The Summer Sail by Wendy Francis is an ideal summer book. Friends reunited, twentieth wedding anniversary, cocktails—all with the setting of a Bermuda cruise.
As I mentioned in my preview, this is the first book I’ve read from Wendy Francis and I like her writing style. There’s an ease to the dialogue and even though the novel featured four different perspectives, Francis kept each voice unique. I read this in one day so it’s a good read for the beach or a lazy Saturday.
Longevity of friendships
I’ll admit, I’m a sucker for books that feature friends from high school or college reuniting. There’s something about being around friends made pre-adulthood, there’s nothing like it. In this case, the three friends were college roommates and they’re now in their 40s. While much has changed, there’s still some things that remain the same.
Abby is the unofficial leader of the group and the one who put the vacation idea together. She’s a likable character with a devastating secret that is revealed as the book goes on. Caroline is the career woman who is finally ready for her boyfriend to propose. And Lee is a single mom who hopes to reconnect with her college-aged daughter who has developed quite the attitude since leaving for school.

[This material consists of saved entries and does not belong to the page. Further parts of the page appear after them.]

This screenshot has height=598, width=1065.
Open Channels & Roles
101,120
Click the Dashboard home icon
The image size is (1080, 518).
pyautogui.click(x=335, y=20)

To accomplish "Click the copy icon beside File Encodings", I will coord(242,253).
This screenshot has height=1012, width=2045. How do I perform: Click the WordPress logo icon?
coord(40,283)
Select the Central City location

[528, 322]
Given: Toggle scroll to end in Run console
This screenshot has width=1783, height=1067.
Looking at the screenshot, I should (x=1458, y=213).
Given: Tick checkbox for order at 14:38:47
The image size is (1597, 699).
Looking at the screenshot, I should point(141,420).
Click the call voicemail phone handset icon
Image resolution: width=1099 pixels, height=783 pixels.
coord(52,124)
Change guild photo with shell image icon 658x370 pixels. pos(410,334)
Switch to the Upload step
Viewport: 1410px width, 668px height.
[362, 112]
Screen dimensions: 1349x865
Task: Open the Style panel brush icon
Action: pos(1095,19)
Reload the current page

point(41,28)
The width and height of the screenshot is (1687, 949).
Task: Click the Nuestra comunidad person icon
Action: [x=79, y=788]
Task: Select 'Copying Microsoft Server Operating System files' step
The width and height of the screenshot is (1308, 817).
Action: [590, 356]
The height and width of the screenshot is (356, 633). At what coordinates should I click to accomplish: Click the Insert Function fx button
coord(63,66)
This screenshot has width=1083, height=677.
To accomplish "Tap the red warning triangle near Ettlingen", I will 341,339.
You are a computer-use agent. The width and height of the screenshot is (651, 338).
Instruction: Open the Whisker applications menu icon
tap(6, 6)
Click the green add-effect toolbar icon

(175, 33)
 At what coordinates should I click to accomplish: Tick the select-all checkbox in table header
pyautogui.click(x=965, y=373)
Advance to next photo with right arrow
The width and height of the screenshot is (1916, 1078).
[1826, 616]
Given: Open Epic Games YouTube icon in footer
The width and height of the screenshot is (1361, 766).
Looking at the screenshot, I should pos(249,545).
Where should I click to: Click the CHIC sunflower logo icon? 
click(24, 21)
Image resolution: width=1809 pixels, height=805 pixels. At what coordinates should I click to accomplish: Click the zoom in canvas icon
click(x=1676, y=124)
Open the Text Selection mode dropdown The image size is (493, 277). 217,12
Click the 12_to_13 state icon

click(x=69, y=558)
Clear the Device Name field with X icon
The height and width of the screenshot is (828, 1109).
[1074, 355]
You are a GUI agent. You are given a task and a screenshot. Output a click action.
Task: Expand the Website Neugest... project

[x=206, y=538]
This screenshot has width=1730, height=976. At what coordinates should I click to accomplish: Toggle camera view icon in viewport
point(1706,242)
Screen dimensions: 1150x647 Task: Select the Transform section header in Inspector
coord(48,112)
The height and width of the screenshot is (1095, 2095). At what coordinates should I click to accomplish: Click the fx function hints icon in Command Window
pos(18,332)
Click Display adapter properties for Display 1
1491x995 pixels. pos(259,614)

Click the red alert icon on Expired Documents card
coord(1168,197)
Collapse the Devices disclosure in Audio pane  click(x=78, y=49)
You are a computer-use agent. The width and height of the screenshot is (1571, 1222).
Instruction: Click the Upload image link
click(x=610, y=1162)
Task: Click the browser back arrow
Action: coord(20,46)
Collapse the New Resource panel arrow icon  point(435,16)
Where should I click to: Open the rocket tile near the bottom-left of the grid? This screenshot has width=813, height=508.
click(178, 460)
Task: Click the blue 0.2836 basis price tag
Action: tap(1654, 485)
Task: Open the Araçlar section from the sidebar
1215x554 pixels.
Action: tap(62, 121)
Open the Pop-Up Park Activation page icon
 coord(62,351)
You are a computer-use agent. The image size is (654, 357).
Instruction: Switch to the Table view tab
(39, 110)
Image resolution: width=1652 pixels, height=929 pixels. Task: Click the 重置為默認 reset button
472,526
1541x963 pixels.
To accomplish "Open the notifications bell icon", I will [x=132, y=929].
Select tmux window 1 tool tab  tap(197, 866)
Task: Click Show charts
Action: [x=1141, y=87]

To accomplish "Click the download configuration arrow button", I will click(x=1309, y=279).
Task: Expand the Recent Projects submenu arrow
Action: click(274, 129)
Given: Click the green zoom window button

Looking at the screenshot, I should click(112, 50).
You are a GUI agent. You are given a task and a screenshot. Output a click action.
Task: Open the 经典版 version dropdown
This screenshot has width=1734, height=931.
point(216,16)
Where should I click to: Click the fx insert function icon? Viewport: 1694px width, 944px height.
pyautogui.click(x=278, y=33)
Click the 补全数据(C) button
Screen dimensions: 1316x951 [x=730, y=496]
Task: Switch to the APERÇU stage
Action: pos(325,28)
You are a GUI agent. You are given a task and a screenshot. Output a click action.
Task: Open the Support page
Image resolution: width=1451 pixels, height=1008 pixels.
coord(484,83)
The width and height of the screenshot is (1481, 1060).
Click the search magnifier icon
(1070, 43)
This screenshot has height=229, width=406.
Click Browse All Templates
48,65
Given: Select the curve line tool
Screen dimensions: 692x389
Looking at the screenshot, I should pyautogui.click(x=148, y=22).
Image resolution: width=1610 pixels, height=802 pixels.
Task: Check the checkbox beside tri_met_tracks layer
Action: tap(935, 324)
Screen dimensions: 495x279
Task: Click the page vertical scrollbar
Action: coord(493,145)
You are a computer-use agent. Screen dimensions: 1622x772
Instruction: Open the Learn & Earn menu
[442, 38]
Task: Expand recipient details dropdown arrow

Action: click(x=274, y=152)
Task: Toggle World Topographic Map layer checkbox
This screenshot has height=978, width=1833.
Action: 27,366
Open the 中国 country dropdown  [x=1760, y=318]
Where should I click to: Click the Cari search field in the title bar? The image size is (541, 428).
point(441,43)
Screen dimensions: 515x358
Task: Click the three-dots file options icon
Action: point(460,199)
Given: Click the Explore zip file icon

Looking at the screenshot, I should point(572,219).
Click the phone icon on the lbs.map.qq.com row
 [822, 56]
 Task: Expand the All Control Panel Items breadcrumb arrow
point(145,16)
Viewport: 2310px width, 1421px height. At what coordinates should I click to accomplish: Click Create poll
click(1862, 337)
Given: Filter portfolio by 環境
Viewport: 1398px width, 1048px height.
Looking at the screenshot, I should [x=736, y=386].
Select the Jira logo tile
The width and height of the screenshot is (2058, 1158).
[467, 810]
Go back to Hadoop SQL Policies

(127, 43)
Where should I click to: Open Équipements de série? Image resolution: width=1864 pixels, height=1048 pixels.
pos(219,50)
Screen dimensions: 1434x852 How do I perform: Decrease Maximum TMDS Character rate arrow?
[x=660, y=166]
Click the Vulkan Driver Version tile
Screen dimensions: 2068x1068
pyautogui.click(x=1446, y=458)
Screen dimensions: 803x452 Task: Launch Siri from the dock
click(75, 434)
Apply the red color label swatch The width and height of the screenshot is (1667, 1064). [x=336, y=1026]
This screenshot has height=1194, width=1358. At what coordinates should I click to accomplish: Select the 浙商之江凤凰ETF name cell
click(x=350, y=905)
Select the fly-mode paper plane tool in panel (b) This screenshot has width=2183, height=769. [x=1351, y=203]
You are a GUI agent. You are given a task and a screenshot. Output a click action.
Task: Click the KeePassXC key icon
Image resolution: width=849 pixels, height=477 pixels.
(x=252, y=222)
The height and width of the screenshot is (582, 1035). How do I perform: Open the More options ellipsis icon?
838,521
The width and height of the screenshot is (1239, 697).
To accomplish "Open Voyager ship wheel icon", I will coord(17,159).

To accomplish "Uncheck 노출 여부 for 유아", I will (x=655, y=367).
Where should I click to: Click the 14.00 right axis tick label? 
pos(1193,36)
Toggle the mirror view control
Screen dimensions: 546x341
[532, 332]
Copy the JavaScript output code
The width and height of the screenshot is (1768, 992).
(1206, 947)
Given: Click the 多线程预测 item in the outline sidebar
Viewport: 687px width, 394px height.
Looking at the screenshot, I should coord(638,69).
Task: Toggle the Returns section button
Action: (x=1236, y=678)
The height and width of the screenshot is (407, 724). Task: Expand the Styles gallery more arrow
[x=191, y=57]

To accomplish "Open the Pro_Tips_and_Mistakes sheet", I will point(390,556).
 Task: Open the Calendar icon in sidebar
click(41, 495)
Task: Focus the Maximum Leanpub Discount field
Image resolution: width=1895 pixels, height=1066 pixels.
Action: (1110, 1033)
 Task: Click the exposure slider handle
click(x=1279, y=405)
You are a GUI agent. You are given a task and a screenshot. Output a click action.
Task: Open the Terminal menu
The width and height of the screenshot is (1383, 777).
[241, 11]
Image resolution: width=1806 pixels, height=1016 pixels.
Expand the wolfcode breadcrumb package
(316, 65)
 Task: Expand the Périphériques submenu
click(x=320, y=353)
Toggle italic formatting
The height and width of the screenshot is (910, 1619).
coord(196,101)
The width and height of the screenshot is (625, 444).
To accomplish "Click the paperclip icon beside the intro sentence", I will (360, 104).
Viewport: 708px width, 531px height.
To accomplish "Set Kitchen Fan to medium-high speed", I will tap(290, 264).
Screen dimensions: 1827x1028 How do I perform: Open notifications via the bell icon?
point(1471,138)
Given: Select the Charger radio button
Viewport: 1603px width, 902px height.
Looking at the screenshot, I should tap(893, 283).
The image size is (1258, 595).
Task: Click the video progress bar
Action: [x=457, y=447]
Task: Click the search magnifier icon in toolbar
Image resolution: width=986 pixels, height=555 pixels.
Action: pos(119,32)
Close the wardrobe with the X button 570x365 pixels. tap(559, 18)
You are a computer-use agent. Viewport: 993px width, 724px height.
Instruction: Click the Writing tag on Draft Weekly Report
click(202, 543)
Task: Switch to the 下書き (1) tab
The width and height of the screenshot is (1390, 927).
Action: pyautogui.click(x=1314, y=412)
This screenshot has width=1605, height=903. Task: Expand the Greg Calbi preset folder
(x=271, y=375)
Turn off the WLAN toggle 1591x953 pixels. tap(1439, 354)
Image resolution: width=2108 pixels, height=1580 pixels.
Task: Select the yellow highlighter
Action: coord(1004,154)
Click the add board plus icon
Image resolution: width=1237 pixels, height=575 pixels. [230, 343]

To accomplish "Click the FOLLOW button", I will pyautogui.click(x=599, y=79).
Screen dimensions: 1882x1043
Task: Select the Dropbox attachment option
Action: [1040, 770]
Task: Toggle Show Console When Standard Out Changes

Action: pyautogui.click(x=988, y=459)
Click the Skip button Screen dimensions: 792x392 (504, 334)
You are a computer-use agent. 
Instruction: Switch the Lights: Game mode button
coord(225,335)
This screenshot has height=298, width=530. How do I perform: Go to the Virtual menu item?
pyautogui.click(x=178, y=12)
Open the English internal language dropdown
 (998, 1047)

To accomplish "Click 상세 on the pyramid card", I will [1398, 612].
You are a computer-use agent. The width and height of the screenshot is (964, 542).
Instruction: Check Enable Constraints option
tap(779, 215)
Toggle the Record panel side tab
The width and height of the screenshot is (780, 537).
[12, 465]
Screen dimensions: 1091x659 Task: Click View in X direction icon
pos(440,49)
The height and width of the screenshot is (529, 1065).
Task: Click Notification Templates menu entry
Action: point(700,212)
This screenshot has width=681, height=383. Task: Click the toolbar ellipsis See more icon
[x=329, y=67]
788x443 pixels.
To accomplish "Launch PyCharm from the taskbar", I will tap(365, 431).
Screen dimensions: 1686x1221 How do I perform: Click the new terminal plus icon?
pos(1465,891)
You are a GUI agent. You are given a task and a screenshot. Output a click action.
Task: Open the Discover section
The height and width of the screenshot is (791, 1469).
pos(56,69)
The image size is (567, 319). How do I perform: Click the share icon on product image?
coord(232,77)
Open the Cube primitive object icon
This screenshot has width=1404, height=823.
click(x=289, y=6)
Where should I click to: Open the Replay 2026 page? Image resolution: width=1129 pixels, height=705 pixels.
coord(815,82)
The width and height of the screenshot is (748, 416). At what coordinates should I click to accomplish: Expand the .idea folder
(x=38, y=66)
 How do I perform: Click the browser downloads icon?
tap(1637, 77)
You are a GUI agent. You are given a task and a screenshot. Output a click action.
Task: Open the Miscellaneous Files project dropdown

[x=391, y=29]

Even though they all live in different states, the women remain close. I really liked how supportive they are. It’s nice to read a book that doesn’t show women at odds but as close allies. It feels true to many real-life friendships.
If you’ve read my reviews in the past, I oftentimes talk about how the setting is another character. It’s not always the case, of course, but it definitely is with The Summer Sail. Francis employs vivid descriptions of what a cruise is really like—from the older crowd to the corny group activities to the endless supply of food. I’ve never taken a cruise and haven’t really had the desire but I can see how it can work if you have a group of people going on a trip.
Another component of the cruise is having the characters on vacation. People let their guards down when they’re away from home and let themselves relax more. In a way, people are more themselves on vacation than at home with the day-to-day pressures of modern-day life. This makes for interesting characterization.
Now this isn’t just a read about a cruise, there are some serious topics that come up that I won’t reveal here. Still, if you’re looking for an enjoyable read with plenty of heart, The Summer Sail is a good choice.